Portsmouth City Council is considering getting rid of part-time restrictions that covers 35 roads south of Jessie Road down to Albert Road in Southsea.
Motorists currently need a permit to park in those areas between 5pm and 7pm, and it has ensured residents get a space.
But the zone, which was introduced in March, could now be axed because of the impact it’s having on nearby roads which don’t have parking restrictions.
It has been found that people who don’t qualify for a permit in the zone are leaving their vehicles elsewhere, causing problems for residents.
Steve Shoesmith, of Bramble Road, is furious about the move as he used to struggle to find a space in his road as it was taken up by people who didn’t live there.
It meant he would have to park elsewhere and get a fine.
‘I had hundreds of tickets before because I couldn’t get a place to park,’ he said.
‘I’m absolutely furious about this. The council should either make the whole city permit parking or get rid of it all.’
Cllr Ken Ellcome, Tory cabinet member for traffic and transport, will make a decision at a meeting on Thursday at Portsmouth Guildhall from 10am.
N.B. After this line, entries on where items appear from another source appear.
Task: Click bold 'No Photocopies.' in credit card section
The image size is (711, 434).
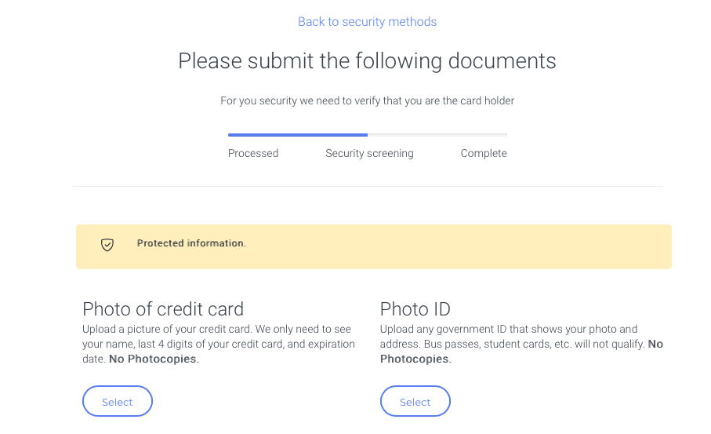Action: click(x=154, y=359)
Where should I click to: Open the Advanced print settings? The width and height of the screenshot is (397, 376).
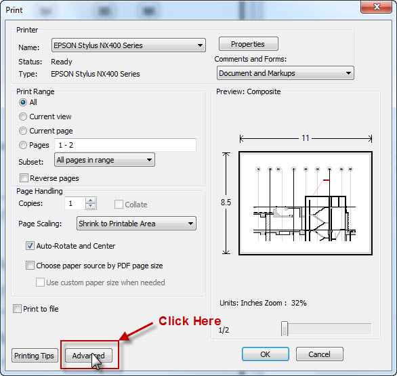(89, 356)
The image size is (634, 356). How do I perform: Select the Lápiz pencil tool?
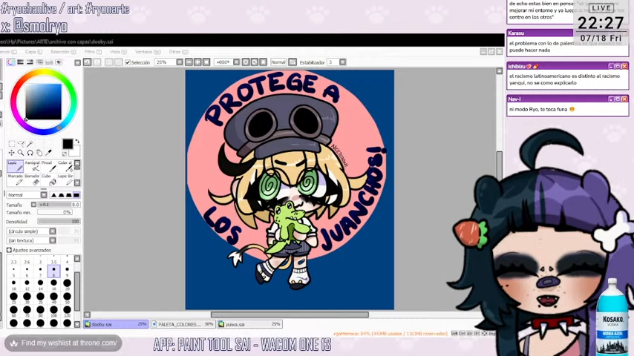click(x=13, y=165)
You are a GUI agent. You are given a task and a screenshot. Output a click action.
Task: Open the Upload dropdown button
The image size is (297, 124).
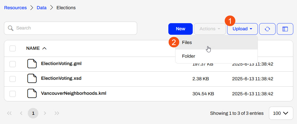point(242,29)
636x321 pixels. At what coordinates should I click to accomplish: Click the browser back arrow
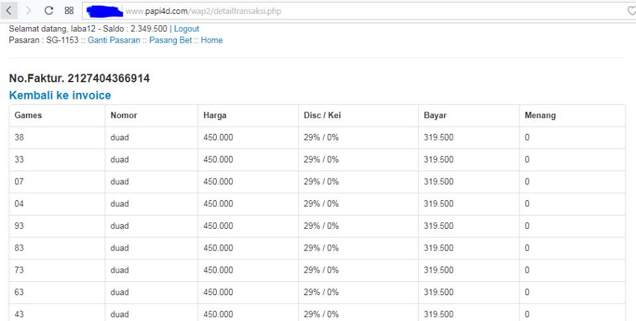point(8,11)
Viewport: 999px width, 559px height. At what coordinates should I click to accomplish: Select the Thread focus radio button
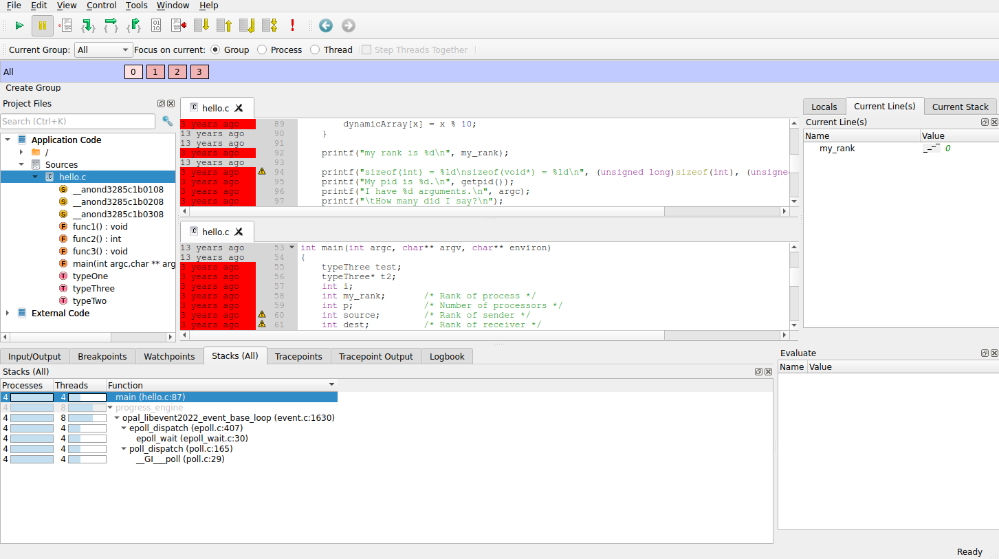pyautogui.click(x=315, y=50)
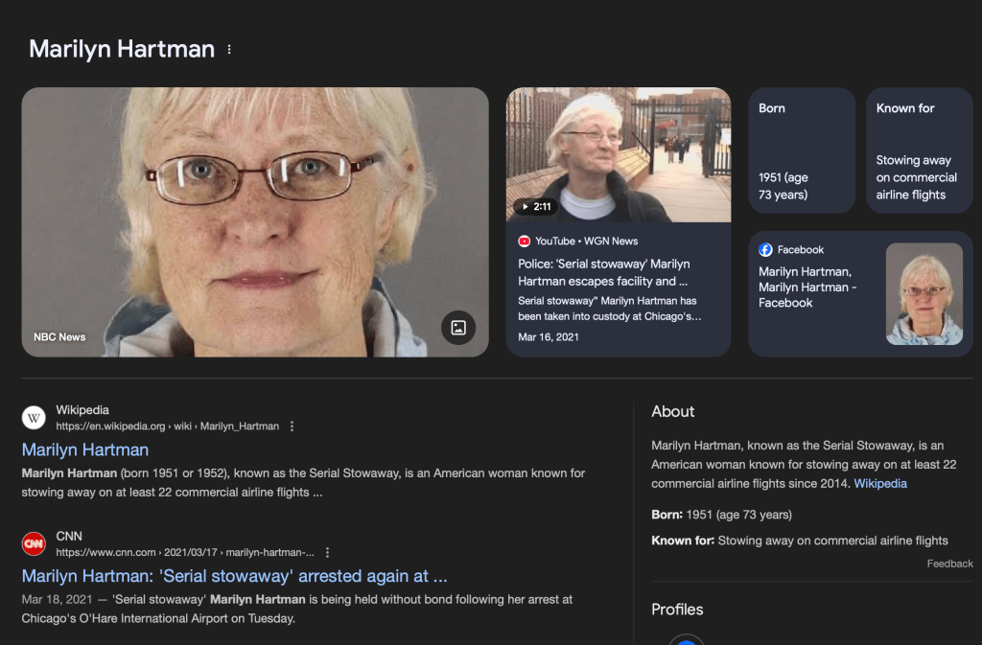Play the 2:11 WGN News video
982x645 pixels.
click(535, 206)
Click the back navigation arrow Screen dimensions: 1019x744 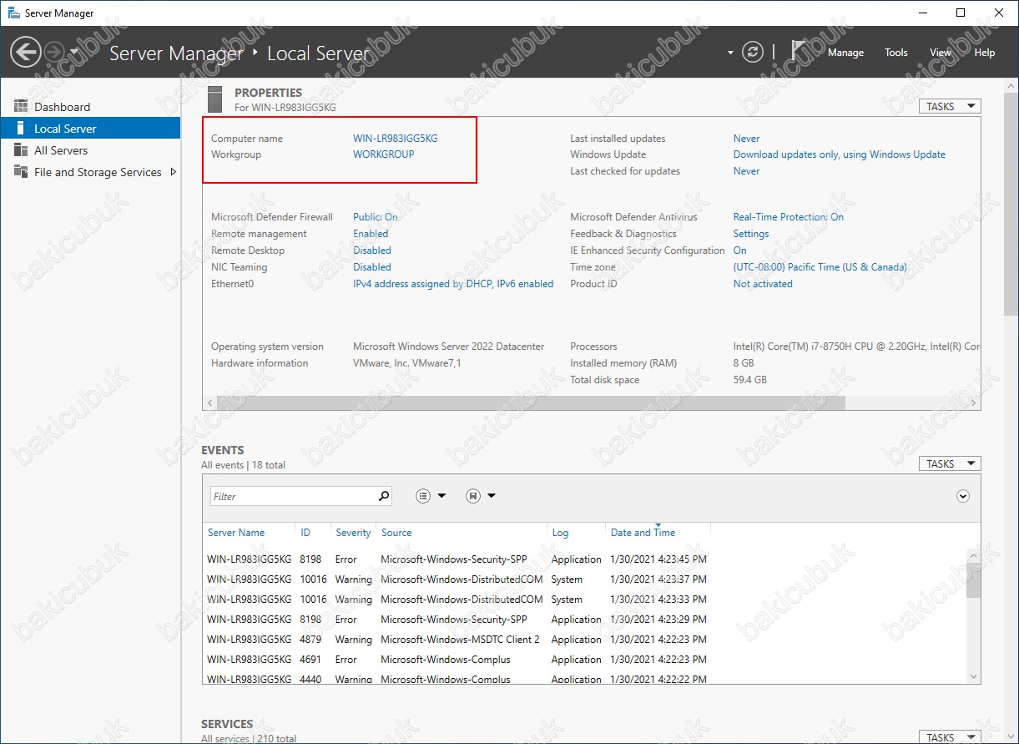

Phil Wright, of Havelock Road, said: ‘Life was a nightmare before we got the zone.
‘Residents went to the trouble of making sure there was support for the scheme and it went through due process.’
Brian McCreesh, also of Havelock Road, said in a letter to Cllr Ellcome: ‘One of the considerations in the MC Zone decision was the issue of long-term parking of student cars which are not allowed in student halls or which remain registered at a parent’s address.
‘Your proposal will only encourage this again.’
The council might also alter another zone in Southsea so that its restrictions are part-time as hundreds of spaces within it are not being used.
Cllr Ellcome said: ‘The problem with displacement parking has been pushed on, which is why the last administration before the elections surveyed another five areas.
‘If we are not careful, we will be pushing this problem across the south of the city.’
He insisted the move wasn’t a political one.